Segment Start: GIVEN RECORDS

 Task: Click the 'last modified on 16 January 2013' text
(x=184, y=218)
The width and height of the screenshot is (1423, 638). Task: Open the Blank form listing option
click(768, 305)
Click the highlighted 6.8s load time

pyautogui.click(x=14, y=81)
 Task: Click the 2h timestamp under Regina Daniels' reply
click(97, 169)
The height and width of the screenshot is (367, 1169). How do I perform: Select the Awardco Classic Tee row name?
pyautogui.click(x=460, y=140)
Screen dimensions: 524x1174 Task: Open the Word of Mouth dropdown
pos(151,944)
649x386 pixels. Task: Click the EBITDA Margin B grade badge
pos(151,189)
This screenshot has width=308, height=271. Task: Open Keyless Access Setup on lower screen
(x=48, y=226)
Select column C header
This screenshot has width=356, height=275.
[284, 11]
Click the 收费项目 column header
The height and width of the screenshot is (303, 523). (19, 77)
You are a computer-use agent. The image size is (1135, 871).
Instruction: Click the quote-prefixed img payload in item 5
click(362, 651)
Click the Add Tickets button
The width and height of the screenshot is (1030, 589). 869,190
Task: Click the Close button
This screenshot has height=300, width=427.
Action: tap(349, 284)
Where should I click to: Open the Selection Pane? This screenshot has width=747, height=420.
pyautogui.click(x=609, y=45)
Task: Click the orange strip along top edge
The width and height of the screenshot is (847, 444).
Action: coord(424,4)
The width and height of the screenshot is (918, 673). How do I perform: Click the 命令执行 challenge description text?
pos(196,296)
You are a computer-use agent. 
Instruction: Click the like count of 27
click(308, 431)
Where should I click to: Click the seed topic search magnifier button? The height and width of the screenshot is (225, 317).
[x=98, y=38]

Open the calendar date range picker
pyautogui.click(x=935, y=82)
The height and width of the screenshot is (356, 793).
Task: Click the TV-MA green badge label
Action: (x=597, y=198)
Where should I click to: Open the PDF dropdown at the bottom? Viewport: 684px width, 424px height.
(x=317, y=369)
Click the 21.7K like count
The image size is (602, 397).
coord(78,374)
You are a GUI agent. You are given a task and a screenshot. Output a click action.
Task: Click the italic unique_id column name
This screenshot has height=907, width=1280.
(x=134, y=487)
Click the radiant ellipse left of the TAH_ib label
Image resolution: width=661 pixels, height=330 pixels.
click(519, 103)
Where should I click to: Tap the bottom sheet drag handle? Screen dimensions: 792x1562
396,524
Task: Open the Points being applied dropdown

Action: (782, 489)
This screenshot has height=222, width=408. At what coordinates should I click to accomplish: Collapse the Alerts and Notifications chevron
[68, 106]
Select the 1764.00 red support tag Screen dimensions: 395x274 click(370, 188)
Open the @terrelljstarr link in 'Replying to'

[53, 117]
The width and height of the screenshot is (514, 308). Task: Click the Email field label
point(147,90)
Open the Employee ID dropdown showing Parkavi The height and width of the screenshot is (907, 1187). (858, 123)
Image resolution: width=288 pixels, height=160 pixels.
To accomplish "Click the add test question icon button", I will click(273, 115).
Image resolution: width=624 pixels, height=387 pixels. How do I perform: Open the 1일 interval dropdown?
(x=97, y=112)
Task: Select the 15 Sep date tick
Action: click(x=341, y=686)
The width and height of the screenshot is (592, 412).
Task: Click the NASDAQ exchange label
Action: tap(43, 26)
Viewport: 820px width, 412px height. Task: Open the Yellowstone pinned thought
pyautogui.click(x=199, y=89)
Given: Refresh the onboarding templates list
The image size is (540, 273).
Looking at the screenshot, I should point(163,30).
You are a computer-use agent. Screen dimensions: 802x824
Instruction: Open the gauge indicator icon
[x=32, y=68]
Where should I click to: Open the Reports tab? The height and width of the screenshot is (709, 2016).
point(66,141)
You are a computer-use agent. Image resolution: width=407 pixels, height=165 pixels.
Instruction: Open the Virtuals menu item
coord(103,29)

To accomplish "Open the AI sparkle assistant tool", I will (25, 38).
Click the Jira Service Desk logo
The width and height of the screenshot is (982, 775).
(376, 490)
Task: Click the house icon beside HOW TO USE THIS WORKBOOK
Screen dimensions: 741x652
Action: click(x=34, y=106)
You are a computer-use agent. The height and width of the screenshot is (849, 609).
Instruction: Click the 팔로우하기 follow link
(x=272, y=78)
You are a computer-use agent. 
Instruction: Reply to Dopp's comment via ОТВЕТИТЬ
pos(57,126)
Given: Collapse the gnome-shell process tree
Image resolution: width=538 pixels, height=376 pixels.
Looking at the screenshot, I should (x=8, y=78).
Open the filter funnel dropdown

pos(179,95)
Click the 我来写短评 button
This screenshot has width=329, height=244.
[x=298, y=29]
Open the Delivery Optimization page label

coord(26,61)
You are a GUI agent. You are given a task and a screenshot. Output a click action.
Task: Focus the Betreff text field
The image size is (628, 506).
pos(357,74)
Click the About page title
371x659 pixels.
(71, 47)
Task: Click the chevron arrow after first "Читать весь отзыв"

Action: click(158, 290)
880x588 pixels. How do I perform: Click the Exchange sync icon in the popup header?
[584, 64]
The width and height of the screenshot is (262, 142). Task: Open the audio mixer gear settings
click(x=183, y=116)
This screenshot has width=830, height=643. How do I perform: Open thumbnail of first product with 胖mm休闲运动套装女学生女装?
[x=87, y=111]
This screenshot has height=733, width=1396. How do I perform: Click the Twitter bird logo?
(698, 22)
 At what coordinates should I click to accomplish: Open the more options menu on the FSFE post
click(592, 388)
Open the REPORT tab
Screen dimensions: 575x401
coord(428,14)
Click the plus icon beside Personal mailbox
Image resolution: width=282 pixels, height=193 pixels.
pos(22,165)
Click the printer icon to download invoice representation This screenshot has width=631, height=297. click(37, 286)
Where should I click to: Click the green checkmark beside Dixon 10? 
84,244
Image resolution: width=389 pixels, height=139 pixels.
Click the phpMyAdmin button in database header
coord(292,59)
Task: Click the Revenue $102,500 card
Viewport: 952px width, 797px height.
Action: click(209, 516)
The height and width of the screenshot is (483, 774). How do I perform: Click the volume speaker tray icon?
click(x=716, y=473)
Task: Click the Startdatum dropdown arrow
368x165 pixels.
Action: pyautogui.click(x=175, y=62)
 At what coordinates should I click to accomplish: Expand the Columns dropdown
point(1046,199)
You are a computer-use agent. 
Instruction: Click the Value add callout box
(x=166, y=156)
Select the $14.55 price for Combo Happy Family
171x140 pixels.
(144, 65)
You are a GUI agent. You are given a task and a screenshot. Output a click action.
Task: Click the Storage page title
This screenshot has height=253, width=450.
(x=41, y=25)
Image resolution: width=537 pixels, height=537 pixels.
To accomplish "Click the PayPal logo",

Segment End: GIVEN RECORDS

- _DESCRIPTION OF THE TASK_
Set down the listing above in its entirety, exactly as written.

- _OUTPUT OF THE TASK_
 Task: Click the 'last modified on 16 January 2013' text
(x=184, y=218)
The width and height of the screenshot is (1423, 638). Task: Open the Blank form listing option
click(768, 305)
Click the highlighted 6.8s load time

pyautogui.click(x=14, y=81)
 Task: Click the 2h timestamp under Regina Daniels' reply
click(97, 169)
The height and width of the screenshot is (367, 1169). How do I perform: Select the Awardco Classic Tee row name?
pyautogui.click(x=460, y=140)
Screen dimensions: 524x1174 Task: Open the Word of Mouth dropdown
pos(151,944)
649x386 pixels. Task: Click the EBITDA Margin B grade badge
pos(151,189)
This screenshot has width=308, height=271. Task: Open Keyless Access Setup on lower screen
(x=48, y=226)
Select column C header
This screenshot has width=356, height=275.
[284, 11]
Click the 收费项目 column header
The height and width of the screenshot is (303, 523). (19, 77)
You are a computer-use agent. The image size is (1135, 871).
Instruction: Click the quote-prefixed img payload in item 5
click(362, 651)
Click the Add Tickets button
The width and height of the screenshot is (1030, 589). 869,190
Task: Click the Close button
This screenshot has height=300, width=427.
Action: tap(349, 284)
Where should I click to: Open the Selection Pane? This screenshot has width=747, height=420.
pyautogui.click(x=609, y=45)
Task: Click the orange strip along top edge
The width and height of the screenshot is (847, 444).
Action: coord(424,4)
The width and height of the screenshot is (918, 673). How do I perform: Click the 命令执行 challenge description text?
pos(196,296)
You are a computer-use agent. 
Instruction: Click the like count of 27
click(308, 431)
Where should I click to: Click the seed topic search magnifier button? The height and width of the screenshot is (225, 317).
[x=98, y=38]

Open the calendar date range picker
pyautogui.click(x=935, y=82)
The height and width of the screenshot is (356, 793).
Task: Click the TV-MA green badge label
Action: (x=597, y=198)
Where should I click to: Open the PDF dropdown at the bottom? Viewport: 684px width, 424px height.
(x=317, y=369)
Click the 21.7K like count
The image size is (602, 397).
coord(78,374)
You are a GUI agent. You are given a task and a screenshot. Output a click action.
Task: Click the italic unique_id column name
This screenshot has height=907, width=1280.
(x=134, y=487)
Click the radiant ellipse left of the TAH_ib label
Image resolution: width=661 pixels, height=330 pixels.
click(519, 103)
Where should I click to: Tap the bottom sheet drag handle? Screen dimensions: 792x1562
396,524
Task: Open the Points being applied dropdown

Action: (782, 489)
This screenshot has height=222, width=408. At what coordinates should I click to accomplish: Collapse the Alerts and Notifications chevron
[68, 106]
Select the 1764.00 red support tag Screen dimensions: 395x274 click(370, 188)
Open the @terrelljstarr link in 'Replying to'

[53, 117]
The width and height of the screenshot is (514, 308). Task: Click the Email field label
point(147,90)
Open the Employee ID dropdown showing Parkavi The height and width of the screenshot is (907, 1187). (858, 123)
Image resolution: width=288 pixels, height=160 pixels.
To accomplish "Click the add test question icon button", I will click(273, 115).
Image resolution: width=624 pixels, height=387 pixels. How do I perform: Open the 1일 interval dropdown?
(x=97, y=112)
Task: Select the 15 Sep date tick
Action: click(x=341, y=686)
The width and height of the screenshot is (592, 412).
Task: Click the NASDAQ exchange label
Action: tap(43, 26)
Viewport: 820px width, 412px height. Task: Open the Yellowstone pinned thought
pyautogui.click(x=199, y=89)
Given: Refresh the onboarding templates list
The image size is (540, 273).
Looking at the screenshot, I should point(163,30).
You are a computer-use agent. Screen dimensions: 802x824
Instruction: Open the gauge indicator icon
[x=32, y=68]
Where should I click to: Open the Reports tab? The height and width of the screenshot is (709, 2016).
point(66,141)
You are a computer-use agent. Image resolution: width=407 pixels, height=165 pixels.
Instruction: Open the Virtuals menu item
coord(103,29)

To accomplish "Open the AI sparkle assistant tool", I will (25, 38).
Click the Jira Service Desk logo
The width and height of the screenshot is (982, 775).
(376, 490)
Task: Click the house icon beside HOW TO USE THIS WORKBOOK
Screen dimensions: 741x652
Action: click(x=34, y=106)
You are a computer-use agent. The height and width of the screenshot is (849, 609).
Instruction: Click the 팔로우하기 follow link
(x=272, y=78)
You are a computer-use agent. 
Instruction: Reply to Dopp's comment via ОТВЕТИТЬ
pos(57,126)
Given: Collapse the gnome-shell process tree
Image resolution: width=538 pixels, height=376 pixels.
Looking at the screenshot, I should (x=8, y=78).
Open the filter funnel dropdown

pos(179,95)
Click the 我来写短评 button
This screenshot has width=329, height=244.
[x=298, y=29]
Open the Delivery Optimization page label

coord(26,61)
You are a GUI agent. You are given a task and a screenshot. Output a click action.
Task: Focus the Betreff text field
The image size is (628, 506).
pos(357,74)
Click the About page title
371x659 pixels.
(71, 47)
Task: Click the chevron arrow after first "Читать весь отзыв"

Action: click(158, 290)
880x588 pixels. How do I perform: Click the Exchange sync icon in the popup header?
[584, 64]
The width and height of the screenshot is (262, 142). Task: Open the audio mixer gear settings
click(x=183, y=116)
This screenshot has width=830, height=643. How do I perform: Open thumbnail of first product with 胖mm休闲运动套装女学生女装?
[x=87, y=111]
This screenshot has height=733, width=1396. How do I perform: Click the Twitter bird logo?
(698, 22)
 At what coordinates should I click to accomplish: Open the more options menu on the FSFE post
click(592, 388)
Open the REPORT tab
Screen dimensions: 575x401
coord(428,14)
Click the plus icon beside Personal mailbox
Image resolution: width=282 pixels, height=193 pixels.
pos(22,165)
Click the printer icon to download invoice representation This screenshot has width=631, height=297. click(37, 286)
Where should I click to: Click the green checkmark beside Dixon 10? 
84,244
Image resolution: width=389 pixels, height=139 pixels.
Click the phpMyAdmin button in database header
coord(292,59)
Task: Click the Revenue $102,500 card
Viewport: 952px width, 797px height.
Action: click(209, 516)
The height and width of the screenshot is (483, 774). How do I perform: Click the volume speaker tray icon?
click(x=716, y=473)
Task: Click the Startdatum dropdown arrow
368x165 pixels.
Action: pyautogui.click(x=175, y=62)
 At what coordinates should I click to accomplish: Expand the Columns dropdown
point(1046,199)
You are a computer-use agent. 
Instruction: Click the Value add callout box
(x=166, y=156)
Select the $14.55 price for Combo Happy Family
171x140 pixels.
(144, 65)
You are a GUI agent. You are given a task and a screenshot. Output a click action.
Task: Click the Storage page title
This screenshot has height=253, width=450.
(x=41, y=25)
Image resolution: width=537 pixels, height=537 pixels.
To accomplish "Click the PayPal logo",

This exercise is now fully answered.